EXERCISE AIM >> Write out each entry once more so that it matches the original exactly.
SOURCE MATERIAL Block Start
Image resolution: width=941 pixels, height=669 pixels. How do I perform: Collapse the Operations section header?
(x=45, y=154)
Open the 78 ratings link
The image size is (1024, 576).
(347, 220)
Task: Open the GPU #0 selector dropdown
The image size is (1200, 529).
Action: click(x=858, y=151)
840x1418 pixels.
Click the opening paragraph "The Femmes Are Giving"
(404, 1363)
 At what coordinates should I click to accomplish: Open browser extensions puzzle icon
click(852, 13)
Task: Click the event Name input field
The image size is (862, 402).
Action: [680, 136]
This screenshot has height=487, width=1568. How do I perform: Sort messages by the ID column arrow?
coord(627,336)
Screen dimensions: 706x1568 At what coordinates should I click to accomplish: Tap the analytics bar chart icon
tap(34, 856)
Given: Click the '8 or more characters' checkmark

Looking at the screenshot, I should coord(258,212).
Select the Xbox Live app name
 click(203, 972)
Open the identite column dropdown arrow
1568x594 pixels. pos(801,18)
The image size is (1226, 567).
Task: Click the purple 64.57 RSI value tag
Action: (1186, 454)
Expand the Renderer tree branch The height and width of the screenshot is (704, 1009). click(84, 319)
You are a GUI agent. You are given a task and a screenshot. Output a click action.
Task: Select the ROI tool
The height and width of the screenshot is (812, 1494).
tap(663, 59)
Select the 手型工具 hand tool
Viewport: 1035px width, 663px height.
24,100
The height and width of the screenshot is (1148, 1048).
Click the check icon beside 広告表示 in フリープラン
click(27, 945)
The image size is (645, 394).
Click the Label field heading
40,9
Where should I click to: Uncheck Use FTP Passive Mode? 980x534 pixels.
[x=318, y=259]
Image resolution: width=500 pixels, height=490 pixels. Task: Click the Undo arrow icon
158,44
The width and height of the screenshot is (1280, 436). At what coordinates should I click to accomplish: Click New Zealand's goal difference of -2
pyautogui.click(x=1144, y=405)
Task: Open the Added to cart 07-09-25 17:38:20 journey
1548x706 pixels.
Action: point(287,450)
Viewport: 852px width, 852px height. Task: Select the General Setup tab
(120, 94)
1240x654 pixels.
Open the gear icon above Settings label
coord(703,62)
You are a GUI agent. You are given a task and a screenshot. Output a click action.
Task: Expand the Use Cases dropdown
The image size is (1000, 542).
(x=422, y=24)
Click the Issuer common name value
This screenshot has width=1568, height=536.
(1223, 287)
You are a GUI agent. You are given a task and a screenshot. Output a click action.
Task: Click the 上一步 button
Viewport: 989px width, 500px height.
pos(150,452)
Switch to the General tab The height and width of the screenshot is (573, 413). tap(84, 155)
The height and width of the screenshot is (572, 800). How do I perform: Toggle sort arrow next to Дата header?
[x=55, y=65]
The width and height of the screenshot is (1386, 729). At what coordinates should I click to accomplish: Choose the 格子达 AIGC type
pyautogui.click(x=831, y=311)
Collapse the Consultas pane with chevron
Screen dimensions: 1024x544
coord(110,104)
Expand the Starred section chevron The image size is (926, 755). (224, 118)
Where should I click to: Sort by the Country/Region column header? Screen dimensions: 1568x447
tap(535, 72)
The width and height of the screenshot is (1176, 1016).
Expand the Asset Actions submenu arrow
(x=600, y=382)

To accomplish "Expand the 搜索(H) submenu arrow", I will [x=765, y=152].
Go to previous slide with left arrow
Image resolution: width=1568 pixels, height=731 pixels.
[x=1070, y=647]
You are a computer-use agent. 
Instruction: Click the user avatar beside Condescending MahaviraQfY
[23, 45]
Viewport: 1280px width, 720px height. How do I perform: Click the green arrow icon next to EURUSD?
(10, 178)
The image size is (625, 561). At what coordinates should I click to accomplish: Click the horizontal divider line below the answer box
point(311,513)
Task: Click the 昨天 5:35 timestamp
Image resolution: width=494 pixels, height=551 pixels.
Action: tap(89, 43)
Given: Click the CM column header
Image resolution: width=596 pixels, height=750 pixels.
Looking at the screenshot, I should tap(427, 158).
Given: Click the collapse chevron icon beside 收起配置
SOURCE MATERIAL Block End
EXPECTED OUTPUT >>
Image resolution: width=941 pixels, height=669 pixels. How do I perform: Collapse the Operations section header?
(x=45, y=154)
Open the 78 ratings link
The image size is (1024, 576).
(347, 220)
Task: Open the GPU #0 selector dropdown
The image size is (1200, 529).
Action: click(x=858, y=151)
840x1418 pixels.
Click the opening paragraph "The Femmes Are Giving"
(404, 1363)
 At what coordinates should I click to accomplish: Open browser extensions puzzle icon
click(852, 13)
Task: Click the event Name input field
The image size is (862, 402).
Action: [680, 136]
This screenshot has height=487, width=1568. How do I perform: Sort messages by the ID column arrow?
coord(627,336)
Screen dimensions: 706x1568 At what coordinates should I click to accomplish: Tap the analytics bar chart icon
tap(34, 856)
Given: Click the '8 or more characters' checkmark

Looking at the screenshot, I should coord(258,212).
Select the Xbox Live app name
 click(203, 972)
Open the identite column dropdown arrow
1568x594 pixels. pos(801,18)
The image size is (1226, 567).
Task: Click the purple 64.57 RSI value tag
Action: (1186, 454)
Expand the Renderer tree branch The height and width of the screenshot is (704, 1009). click(84, 319)
You are a GUI agent. You are given a task and a screenshot. Output a click action.
Task: Select the ROI tool
The height and width of the screenshot is (812, 1494).
tap(663, 59)
Select the 手型工具 hand tool
Viewport: 1035px width, 663px height.
24,100
The height and width of the screenshot is (1148, 1048).
Click the check icon beside 広告表示 in フリープラン
click(27, 945)
The image size is (645, 394).
Click the Label field heading
40,9
Where should I click to: Uncheck Use FTP Passive Mode? 980x534 pixels.
[x=318, y=259]
Image resolution: width=500 pixels, height=490 pixels. Task: Click the Undo arrow icon
158,44
The width and height of the screenshot is (1280, 436). At what coordinates should I click to accomplish: Click New Zealand's goal difference of -2
pyautogui.click(x=1144, y=405)
Task: Open the Added to cart 07-09-25 17:38:20 journey
1548x706 pixels.
Action: point(287,450)
Viewport: 852px width, 852px height. Task: Select the General Setup tab
(120, 94)
1240x654 pixels.
Open the gear icon above Settings label
coord(703,62)
You are a GUI agent. You are given a task and a screenshot. Output a click action.
Task: Expand the Use Cases dropdown
The image size is (1000, 542).
(x=422, y=24)
Click the Issuer common name value
This screenshot has width=1568, height=536.
(1223, 287)
You are a GUI agent. You are given a task and a screenshot. Output a click action.
Task: Click the 上一步 button
Viewport: 989px width, 500px height.
pos(150,452)
Switch to the General tab The height and width of the screenshot is (573, 413). tap(84, 155)
The height and width of the screenshot is (572, 800). How do I perform: Toggle sort arrow next to Дата header?
[x=55, y=65]
The width and height of the screenshot is (1386, 729). At what coordinates should I click to accomplish: Choose the 格子达 AIGC type
pyautogui.click(x=831, y=311)
Collapse the Consultas pane with chevron
Screen dimensions: 1024x544
coord(110,104)
Expand the Starred section chevron The image size is (926, 755). (224, 118)
Where should I click to: Sort by the Country/Region column header? Screen dimensions: 1568x447
tap(535, 72)
The width and height of the screenshot is (1176, 1016).
Expand the Asset Actions submenu arrow
(x=600, y=382)

To accomplish "Expand the 搜索(H) submenu arrow", I will [x=765, y=152].
Go to previous slide with left arrow
Image resolution: width=1568 pixels, height=731 pixels.
[x=1070, y=647]
You are a computer-use agent. 
Instruction: Click the user avatar beside Condescending MahaviraQfY
[23, 45]
Viewport: 1280px width, 720px height. How do I perform: Click the green arrow icon next to EURUSD?
(10, 178)
The image size is (625, 561). At what coordinates should I click to accomplish: Click the horizontal divider line below the answer box
point(311,513)
Task: Click the 昨天 5:35 timestamp
Image resolution: width=494 pixels, height=551 pixels.
Action: tap(89, 43)
Given: Click the CM column header
Image resolution: width=596 pixels, height=750 pixels.
Looking at the screenshot, I should tap(427, 158).
Given: Click the collapse chevron icon beside 收起配置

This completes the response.